Cette nouvelle gauche, cette gauche américaine, ouverte, permissive, tolérante dans le domaine sociétal, et acceptant sans trop de scrupule la loi du marché, le capitalisme et le mondialisme, elle est dorénavant dominante face à une droite tout aussi libérale et de plus en plus sécuritaire (du moins en paroles), comme si la dualité traditionnelle gauche versus droite, avec été claquée sur la binarité américaine démocrates versus républicains. Mais Rocard n’en tira aucun profit.
Finalement, Rocard annonçait les temps futurs, et en incarnait la médiocrité. Il était (enfin, il est) l’un de ces hommes des temps modernes, qui ne jurent que par la force des choses, fussent-elles laides, bêtes et déshumanisantes. La valeur, pour un tel être, n’est que le produit des besoins, le jeu des désirs matériels. Le marché ordonne. Qu’importe le reste.
Il est évident, au demeurant, que les patrons ne peuvent avoir pour un tel héros que les yeux de Chimène.
A preuve sa dernière déclaration, à l’université d’été du MEDEF.
Qu’a donc dit notre héraut de la modernité ? “Le seul milieu qui connaisse quelque chose au monde extérieur, ce n’est pas vraiment les journalistes ; ce n’est pas les hommes politiques, ils ne sont référés qu’à leurs seules traditions ; ce n’est pas le monde salarial et ses syndicats ; ce n’est pas les intellectuels, trop sensibilisés à leur langue et à leur culture ; c’est vous les patrons. » Sic.

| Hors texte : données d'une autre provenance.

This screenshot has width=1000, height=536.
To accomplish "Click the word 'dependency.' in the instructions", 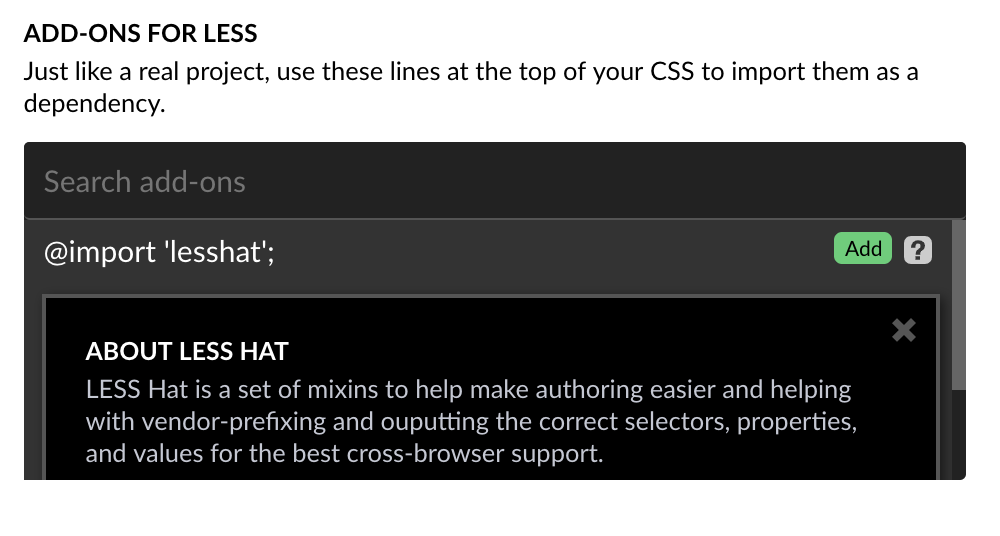I will tap(94, 103).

En matière de flagornerie et de démagogie, on ne fait pas mieux. Passe pour les journalistes, ces parasites de l’opinion. Laissons-lui aussi la peau des politiques, dont il est pourtant plaisant d’affirmer qu’ils se réfèrent à leurs traditions, eux qui n’en ont plus ! Abandonnons-lui de même les syndicalistes. Mais je voudrais bien voir qu’un ouvrier licencié, un pauvre type qui galère pour avoir juste de quoi nourrir chichement sa famille, l’employé pour qui on fixe des objectifs inatteignables et qui finit par sombrer, le jeune qui cherche désespérément un emploi, puissent être, de près ou de loin, en décalage avec la réalité et le monde extérieur !
A moins que ce dernier soit les palais ou les strapontins que Rocard fréquente. Quant aux intellectuels, s’il vise BHL et les petits esprits qui hantent les médias pour louer le camp de Rocard, soit. Mais s’il avait ouvert quelques ouvrages bien avisés, comme ceux de Alain de Benoist, de Christopher Lasch, de Michel Maffesoli, de Jean-Claude Michéa, de Marcel Gauchet, et d’autres du même piot, peut-être aurait-il évité de dire tant d’âneries.
Le plus irritant, bien sûr, est cette propension, qu’on trouve chez les épiciers, les maquignons, les maquereaux de toutes espèces, les exaltés du gros et du solide, à dénigrer ce qui ne correspond pas à leur vision quantitative du monde. Il est certain que si l’on prend comme parangon les courbes boursières, les taux d’imposition, les rapports en importation et exportation, la croissance et la conquête des marchés, on n’appréhendera ce que l’homme présente de plus réducteur et de plus grossier.
On pourra, si l’on veut, appeler ce no man’s land « monde extérieur ». Rien de plus con, au demeurant, qu’un cadre dynamique, à la tête farcie d’algorithmes financiers. Rien de plus répugnant qu’un directeur des ressources humaines en quête de productivité à bon compte. Si l’on veut ce type de civilisation, où prolifèrent les bureaux, les barres bétonnées, les masses désorientées, les flux de merdes à quatre sous et la misère spirituelle, il est sûr que les patrons actuels sont les plus en phase avec la réalité, avec le monde extérieur. Ce qui ne les empêche pas de se gourer pesamment, et de se ridiculiser dans leurs enthousiasmes de bazar.
On n’a toujours que les courtisans qu’on mérite.